▶ PAGE EXTRACT

☆ ☆ ☆

More than perhaps any other body part, shoulder training often has to tiptoe a line between good pain and bad. Your workout should feel gritty, but your shoulders shouldn't feel, well, shitty.

In other words, this is one group where it makes sense to train smarter and harder, not just one or the other. Here are six of my favorite ways to get it done.

1. Landmine with Press

The angled barbell press is a great exercise because it not only integrates the hips and torso muscles, it's a shoulder-friendly pressing option that many people who get shoulder pain with overhead pressing can perform without discomfort.

That said, as it's normally performed it has one disadvantage: As the barbell becomes more upright, the mechanical advantage increases, meaning the weight gets easier to lift. The solution is easy: Add a superband to this exercise in order to increase resistance as you get closer to lockout.

Landmine with Press

Anchor the band underneath the same-side foot as the arm you're using to press.

Even a thin band will add a serious amount of difficulty to this movement, but if you find you need more tension from the band and don't have access to a thicker one, simply wrap the band around your anchor foot once to shorten it.

Another nice thing about this move is it's versatile. You can do this move for as few as 5 reps per set for a strength stimulus, or as many as 15 for a metabolic burnout.

☆ ☆ ☆

Saved entries
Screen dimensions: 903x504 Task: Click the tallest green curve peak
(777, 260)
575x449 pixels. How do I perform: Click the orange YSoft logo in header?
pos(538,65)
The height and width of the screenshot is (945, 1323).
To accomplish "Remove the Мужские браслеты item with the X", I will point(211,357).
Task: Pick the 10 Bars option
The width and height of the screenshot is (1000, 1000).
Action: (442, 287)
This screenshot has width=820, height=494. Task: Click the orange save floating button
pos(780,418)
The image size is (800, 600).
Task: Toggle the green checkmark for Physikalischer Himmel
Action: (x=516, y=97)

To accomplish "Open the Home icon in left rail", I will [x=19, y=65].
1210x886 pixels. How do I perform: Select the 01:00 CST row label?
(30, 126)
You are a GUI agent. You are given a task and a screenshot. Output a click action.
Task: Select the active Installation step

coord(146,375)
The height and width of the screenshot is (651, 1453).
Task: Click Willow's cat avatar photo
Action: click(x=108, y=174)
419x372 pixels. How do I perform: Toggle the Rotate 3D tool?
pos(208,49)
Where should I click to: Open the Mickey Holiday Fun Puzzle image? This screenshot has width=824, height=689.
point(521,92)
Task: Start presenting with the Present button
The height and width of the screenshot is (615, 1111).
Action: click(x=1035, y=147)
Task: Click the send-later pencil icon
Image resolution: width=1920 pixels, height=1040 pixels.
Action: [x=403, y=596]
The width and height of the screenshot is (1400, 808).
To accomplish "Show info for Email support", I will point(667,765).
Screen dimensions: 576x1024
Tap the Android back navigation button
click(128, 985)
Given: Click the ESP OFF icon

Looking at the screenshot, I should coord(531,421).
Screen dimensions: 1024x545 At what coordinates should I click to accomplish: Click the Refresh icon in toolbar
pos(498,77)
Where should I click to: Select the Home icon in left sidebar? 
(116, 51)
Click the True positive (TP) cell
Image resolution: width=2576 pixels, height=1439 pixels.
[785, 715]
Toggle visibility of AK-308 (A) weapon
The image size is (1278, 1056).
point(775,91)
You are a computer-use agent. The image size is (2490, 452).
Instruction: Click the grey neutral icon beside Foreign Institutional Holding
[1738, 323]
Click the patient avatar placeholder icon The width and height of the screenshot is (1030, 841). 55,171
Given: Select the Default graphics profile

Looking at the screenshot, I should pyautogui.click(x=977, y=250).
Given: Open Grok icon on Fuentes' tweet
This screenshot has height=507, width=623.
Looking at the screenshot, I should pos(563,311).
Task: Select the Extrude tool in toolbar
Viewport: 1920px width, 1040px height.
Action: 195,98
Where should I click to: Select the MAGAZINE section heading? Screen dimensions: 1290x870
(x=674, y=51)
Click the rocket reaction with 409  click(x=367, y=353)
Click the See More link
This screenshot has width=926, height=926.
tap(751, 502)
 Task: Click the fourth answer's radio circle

☆ ☆ ☆

▶ WHAT THE TASK REQUIRES
Please pick up the shoulder training article after its last sentence and continue it in the same voice.

▶ EXPECTED OUTPUT
2. Kettlebell Shoulder-To-Shoulder Press

This is a unique kettlebell exercise that works the shoulders a bit differently than more conventional overhead pressing variations because your shoulders are forward, rather than out to the sides. You also get a bit of core work because the weight is offset, which offers a benefit almost like doing a side plank.

Kettlebell shoulder-to-shoulder press

This exercise also shifts the weight so that one arm is the primary mover and the other is secondary. For the next rep it's reversed, but both are still working to some degree. That creates a different stimulus where it's not a one-arm or two-arm press—it's somewhere in between.

To do this exercise, hold the kettlebell with your thumbs hooked around the handle at your right shoulder with your elbows underneath it. Press it above your head, then lower it to your other shoulder, then reverse it. The motion is in the shape of a triangle.

3. Angled Shoulder Raise

When doing lateral shoulder raises, the go-to plane of motion is straight out to the side. I'm a big fan of ignoring the status quo here, and lifting my arms in what is known as the scapular plane, at roughly a 30-degree angle to the torso.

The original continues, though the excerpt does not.